COLD SPRING HARBOR, NY (GenomeWeb) – Using the metagenomics analysis tool Taxonomer, researchers have been able to quickly tease out what pathogens are present in clinical and other samples, according to the University of Utah's Aurélie Kapusta.
In addition, the Utah researchers, along with Arup Laboratories and bioinformatics startup IDbyDNA, have developed a Taxonomer-based clinical sequencing test to help diagnose respiratory disease, Kapusta said at the Biology of Genomes meeting held here this week.
Researchers from the university, Arup, and IDbyDNA developed Taxonomer to quickly detect and classify pathogens from within samples, and have used the tool in both basic research and clinical settings.
In particular, they have used Taxonomer to identify the Zika virus within a patient sample from Utah as well as confirm and rule out the presence of the Ebola virus in samples from West Africa.
"In principle, Taxonomer can identify any life form in any sample," Kapusta said.
Taxonomer is a K-mer-based tool that uses both nucleic acid- and protein-level information to group organisms into taxonomic classes. Users can upload FastA or FastQ files or enter a SRA run identifier to the Taxonomer site and those reads are then compared to a database containing human, bacterial, fungal, and viral sequences to assign an organism of origin to them. And it does this quickly, Kapusta said. She noted that, in once instance, it was able to transfer and analyze 186,000 reads on four CPUs in three minutes for a study of hemorrhagic fever.
She added that they have a new Taxonomer server that can reach a speed of 2 million reads per minute with 16 CPUs.
The tool can be applied to both basic and clinical science, she noted. For instance, Taxonomer has been used to tease out cases of contamination within next-generation sequencing data as well as distinguish similar isoforms from within RNA-seq samples from cone snail venom.
At the same time, in the clinic, Taxonomer was used to determine that a Utah man who had fallen ill and died was actually infected with the Zika virus and that the virus was similar to strains in Mexico, where the man had recently visited, Kapusta said.
Similarly, she and her colleagues applied it to samples from patients in West Africa who exhibited symptoms of hemorrhagic fever, the cause of which was uncertain. For one, Kapusta reported that it confirmed the presence of the Ebola virus, while it determined another patient actually was infected with the Lassa virus and that another patient had a Chlamydophila psittaci infection, both of which can cause similar symptoms.
It likewise was able to detect the Japanese encephalitis virus within a sample from a 16-year-old boy with encephalitis for whom previous tests came back negative, she added.
Kapusta and colleagues have also developed a Taxonomer-powered tool called Explify, a commercial sequencing test, for use in the clinic to determine the causes of severe respiratory disease. It's particularly being targeted to patients who have been hospitalized with disease that other tests cannot identify. Pneumonia of unknown cause is a major issue, she added, and in a large portion of cases, the causative pathogen isn't found.

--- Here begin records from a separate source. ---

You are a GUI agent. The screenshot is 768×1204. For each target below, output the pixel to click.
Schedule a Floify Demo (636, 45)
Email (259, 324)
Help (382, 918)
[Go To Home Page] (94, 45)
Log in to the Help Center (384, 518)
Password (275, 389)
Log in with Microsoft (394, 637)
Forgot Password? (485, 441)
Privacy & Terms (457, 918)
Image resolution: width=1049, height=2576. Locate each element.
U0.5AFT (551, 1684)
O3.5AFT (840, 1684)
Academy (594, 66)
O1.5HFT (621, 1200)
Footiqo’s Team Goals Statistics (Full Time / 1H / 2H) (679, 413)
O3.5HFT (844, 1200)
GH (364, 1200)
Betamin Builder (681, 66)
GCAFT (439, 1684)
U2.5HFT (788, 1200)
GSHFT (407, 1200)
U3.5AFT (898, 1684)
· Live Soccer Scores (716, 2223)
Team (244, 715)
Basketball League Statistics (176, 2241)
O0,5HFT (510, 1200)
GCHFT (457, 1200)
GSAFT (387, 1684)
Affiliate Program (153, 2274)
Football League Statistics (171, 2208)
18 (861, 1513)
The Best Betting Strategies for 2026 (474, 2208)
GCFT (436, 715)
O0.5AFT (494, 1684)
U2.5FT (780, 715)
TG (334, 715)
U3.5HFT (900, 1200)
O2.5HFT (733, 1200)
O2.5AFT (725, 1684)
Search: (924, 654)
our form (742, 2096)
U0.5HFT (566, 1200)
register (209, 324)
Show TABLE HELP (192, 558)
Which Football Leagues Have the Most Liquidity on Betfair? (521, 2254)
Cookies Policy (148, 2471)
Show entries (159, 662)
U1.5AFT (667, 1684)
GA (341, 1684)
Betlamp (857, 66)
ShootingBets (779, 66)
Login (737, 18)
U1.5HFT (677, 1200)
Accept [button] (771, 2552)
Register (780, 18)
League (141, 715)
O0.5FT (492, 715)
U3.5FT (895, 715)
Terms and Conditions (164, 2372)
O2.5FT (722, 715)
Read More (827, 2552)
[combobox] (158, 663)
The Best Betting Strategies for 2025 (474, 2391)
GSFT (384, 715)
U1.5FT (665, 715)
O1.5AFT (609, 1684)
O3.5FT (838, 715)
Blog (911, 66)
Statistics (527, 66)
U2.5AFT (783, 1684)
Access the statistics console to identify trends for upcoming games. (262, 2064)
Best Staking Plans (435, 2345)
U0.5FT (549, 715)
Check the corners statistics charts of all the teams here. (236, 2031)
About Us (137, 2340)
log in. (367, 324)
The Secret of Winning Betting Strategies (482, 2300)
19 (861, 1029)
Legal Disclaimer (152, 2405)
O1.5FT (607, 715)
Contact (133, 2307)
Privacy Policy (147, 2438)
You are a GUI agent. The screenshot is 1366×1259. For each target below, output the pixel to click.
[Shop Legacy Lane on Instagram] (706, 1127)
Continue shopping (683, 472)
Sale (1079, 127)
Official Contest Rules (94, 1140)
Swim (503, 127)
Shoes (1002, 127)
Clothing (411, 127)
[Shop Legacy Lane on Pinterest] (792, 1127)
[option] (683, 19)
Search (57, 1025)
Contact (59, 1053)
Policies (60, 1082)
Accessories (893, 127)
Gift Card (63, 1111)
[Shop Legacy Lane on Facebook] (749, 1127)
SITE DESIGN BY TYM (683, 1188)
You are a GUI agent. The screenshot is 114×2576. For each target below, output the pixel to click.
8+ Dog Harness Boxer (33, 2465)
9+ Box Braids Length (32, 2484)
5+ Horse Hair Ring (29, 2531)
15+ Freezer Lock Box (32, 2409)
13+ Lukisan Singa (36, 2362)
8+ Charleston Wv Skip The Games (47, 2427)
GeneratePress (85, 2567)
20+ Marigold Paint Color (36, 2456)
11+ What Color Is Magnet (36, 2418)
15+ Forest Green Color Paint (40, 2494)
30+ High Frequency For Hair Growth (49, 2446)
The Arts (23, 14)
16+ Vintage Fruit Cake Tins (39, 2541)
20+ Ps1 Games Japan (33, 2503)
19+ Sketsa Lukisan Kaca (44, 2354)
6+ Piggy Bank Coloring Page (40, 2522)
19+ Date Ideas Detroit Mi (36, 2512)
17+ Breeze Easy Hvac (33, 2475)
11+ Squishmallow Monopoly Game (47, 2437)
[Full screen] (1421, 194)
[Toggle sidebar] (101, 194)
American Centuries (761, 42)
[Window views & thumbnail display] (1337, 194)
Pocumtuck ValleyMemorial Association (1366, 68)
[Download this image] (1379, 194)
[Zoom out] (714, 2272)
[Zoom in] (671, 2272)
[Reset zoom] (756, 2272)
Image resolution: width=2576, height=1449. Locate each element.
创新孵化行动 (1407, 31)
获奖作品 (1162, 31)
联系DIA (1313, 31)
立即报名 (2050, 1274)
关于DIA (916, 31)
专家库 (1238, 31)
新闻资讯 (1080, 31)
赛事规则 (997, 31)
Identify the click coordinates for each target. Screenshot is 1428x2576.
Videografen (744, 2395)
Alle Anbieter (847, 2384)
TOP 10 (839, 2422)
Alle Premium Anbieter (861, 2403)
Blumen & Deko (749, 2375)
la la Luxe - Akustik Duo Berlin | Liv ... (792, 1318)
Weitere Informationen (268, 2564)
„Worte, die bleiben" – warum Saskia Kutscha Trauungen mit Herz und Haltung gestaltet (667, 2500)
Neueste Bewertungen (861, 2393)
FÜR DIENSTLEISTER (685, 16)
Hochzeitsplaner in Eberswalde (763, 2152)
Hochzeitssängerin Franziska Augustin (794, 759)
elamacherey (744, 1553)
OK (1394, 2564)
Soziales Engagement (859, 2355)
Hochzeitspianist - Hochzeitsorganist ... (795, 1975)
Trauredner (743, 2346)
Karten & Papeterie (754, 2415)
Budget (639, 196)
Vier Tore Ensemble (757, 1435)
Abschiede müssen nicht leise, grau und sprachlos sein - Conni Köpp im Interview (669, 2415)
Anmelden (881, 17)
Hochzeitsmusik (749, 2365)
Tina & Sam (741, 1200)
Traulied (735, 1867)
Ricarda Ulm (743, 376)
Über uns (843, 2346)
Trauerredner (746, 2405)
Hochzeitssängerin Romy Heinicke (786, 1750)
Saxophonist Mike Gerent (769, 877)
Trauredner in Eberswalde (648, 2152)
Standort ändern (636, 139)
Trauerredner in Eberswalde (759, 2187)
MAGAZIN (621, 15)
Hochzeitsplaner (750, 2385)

With Explify, which she said would be available soon, doctors could order the test and send samples for sequencing and analysis to Arup and IDbyDNA. A report would be back to the physician within 48 hours.
Kapusta said that the overarching goal is to enable "Google-like exploration" of sequencing datasets. To do this, they are testing whether they can conduct these searches against the entirety of the RefSeq database, which includes reference sequences for some 66,000 organisms.